Josh Berkus at Database Soup wrote a post recently explaining how to find duplicate indexes in SQL. He has written a few queries to help those who need to filter through large amounts of indexes within a database. Berkus says his queries help to minimize the number of false positives that occur.

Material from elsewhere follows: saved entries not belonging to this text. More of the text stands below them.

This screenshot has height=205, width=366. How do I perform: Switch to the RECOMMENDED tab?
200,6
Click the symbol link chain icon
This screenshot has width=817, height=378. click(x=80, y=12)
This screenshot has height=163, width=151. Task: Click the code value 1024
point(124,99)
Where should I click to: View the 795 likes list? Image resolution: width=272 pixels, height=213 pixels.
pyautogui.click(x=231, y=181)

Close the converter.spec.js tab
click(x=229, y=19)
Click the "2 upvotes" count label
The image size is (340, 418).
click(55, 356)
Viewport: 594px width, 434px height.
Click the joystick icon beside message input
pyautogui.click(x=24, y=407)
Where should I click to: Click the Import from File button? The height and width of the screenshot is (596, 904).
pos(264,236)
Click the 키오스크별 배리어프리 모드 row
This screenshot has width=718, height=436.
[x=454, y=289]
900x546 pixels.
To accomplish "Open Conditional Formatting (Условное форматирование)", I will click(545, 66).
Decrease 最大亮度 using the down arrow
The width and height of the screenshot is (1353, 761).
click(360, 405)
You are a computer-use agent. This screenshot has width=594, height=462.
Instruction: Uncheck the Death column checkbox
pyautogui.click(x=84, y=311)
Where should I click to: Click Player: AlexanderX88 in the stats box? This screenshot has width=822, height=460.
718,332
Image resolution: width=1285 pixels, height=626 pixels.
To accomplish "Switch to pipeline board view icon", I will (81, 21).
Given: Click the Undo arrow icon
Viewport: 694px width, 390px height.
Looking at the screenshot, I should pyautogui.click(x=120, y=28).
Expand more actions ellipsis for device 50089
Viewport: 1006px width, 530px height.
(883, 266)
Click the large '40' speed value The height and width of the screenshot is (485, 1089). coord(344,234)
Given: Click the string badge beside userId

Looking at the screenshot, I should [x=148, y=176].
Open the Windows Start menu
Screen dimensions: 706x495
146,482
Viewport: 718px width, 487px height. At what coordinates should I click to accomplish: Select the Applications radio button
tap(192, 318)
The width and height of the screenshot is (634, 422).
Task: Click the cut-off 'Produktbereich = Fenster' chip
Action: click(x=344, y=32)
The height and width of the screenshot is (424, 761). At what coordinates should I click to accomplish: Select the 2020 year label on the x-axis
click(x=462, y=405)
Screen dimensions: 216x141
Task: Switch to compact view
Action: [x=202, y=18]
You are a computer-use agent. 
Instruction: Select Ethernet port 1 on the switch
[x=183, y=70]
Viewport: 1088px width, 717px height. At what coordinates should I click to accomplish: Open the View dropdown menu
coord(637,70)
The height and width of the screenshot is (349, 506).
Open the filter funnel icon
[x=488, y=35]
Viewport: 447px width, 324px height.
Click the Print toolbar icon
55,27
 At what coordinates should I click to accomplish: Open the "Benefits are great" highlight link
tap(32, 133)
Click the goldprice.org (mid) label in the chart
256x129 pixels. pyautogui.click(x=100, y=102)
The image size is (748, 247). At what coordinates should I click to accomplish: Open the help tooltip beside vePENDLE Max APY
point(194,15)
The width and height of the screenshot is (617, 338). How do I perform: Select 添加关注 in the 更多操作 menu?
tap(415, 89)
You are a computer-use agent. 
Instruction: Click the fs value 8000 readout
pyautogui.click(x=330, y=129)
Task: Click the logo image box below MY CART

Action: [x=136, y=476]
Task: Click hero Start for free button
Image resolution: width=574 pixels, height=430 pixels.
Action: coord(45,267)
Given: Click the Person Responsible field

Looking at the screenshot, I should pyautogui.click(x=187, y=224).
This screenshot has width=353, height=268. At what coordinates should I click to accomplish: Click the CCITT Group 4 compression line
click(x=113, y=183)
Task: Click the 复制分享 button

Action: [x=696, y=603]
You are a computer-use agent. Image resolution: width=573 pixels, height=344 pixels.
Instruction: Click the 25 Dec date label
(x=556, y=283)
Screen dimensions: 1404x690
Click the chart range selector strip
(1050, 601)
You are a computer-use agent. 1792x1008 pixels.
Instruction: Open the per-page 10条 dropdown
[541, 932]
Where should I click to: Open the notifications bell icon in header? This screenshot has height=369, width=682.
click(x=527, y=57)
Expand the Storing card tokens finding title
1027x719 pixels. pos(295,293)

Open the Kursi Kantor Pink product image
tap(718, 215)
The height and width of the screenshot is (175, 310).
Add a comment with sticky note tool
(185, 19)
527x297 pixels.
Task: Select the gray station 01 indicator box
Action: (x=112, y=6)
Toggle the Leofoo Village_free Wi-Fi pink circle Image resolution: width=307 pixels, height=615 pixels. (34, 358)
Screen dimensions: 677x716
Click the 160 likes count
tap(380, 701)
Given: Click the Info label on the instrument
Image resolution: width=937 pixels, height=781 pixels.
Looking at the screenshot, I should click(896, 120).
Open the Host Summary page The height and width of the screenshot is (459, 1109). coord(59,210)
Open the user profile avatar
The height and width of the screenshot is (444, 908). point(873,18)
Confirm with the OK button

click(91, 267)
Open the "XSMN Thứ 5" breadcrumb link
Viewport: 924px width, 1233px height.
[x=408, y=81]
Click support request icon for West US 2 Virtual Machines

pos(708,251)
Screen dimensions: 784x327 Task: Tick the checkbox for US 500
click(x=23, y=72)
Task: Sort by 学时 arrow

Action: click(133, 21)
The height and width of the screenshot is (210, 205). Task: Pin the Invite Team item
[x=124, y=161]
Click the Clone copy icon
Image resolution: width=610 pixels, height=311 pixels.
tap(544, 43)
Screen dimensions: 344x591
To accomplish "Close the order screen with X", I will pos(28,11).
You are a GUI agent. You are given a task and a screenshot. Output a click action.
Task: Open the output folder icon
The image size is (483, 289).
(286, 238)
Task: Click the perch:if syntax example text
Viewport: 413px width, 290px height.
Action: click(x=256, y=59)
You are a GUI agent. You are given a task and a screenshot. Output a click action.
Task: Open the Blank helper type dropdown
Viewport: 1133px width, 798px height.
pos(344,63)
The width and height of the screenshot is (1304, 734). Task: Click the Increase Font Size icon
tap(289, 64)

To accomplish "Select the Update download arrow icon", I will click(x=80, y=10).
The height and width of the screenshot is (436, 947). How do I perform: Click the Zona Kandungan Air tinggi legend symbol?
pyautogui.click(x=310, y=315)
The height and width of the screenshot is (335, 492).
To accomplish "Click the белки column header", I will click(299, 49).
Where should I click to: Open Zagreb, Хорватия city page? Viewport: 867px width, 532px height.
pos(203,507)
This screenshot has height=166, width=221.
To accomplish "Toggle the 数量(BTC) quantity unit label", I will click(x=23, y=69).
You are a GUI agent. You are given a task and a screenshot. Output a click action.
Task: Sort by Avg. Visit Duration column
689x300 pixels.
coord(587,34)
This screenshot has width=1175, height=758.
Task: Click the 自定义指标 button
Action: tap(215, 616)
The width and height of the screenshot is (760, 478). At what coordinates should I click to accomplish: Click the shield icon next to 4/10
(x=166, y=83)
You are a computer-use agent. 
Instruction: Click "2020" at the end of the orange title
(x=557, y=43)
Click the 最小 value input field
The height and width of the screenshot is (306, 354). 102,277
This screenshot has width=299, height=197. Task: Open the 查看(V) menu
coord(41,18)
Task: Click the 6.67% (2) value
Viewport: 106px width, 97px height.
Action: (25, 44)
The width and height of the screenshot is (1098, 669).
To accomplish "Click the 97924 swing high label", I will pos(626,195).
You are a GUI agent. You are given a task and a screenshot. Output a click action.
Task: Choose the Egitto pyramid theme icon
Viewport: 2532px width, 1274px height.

His first query, which follows, searches for and selects only exact index matches:

-- check for exact matches
WITH index_cols_ord as (
SELECT attrelid, attnum, attname
FROM pg_attribute
JOIN pg_index ON indexrelid = attrelid
WHERE indkey[0] > 0
ORDER BY attrelid, attnum
),
index_col_list AS (
SELECT attrelid,
array_agg(attname) as cols
FROM index_cols_ord
GROUP BY attrelid
),
dup_natts AS (
SELECT indrelid, indexrelid
FROM pg_index as ind
WHERE EXISTS ( SELECT 1
FROM pg_index as ind2
WHERE ind.indrelid = ind2.indrelid
AND ind.indkey = ind2.indkey
AND ind.indexrelid <> ind2.indexrelid
) )
SELECT userdex.schemaname as schema_name,
userdex.relname as table_name,
userdex.indexrelname as index_name,
array_to_string(cols, ', ') as index_cols,
indexdef,
idx_scan as index_scans
FROM pg_stat_user_indexes as userdex
JOIN index_col_list ON index_col_list.attrelid = userdex.indexrelid
JOIN dup_natts ON userdex.indexrelid = dup_natts.indexrelid
JOIN pg_indexes ON userdex.schemaname = pg_indexes.schemaname
AND userdex.indexrelname = pg_indexes.indexname
ORDER BY userdex.schemaname, userdex.relname, cols, userdex.indexrelname;

He explains that, while some false positives appear, these results are still useful, as they help eliminate indexes that are practically the same in any useable sense.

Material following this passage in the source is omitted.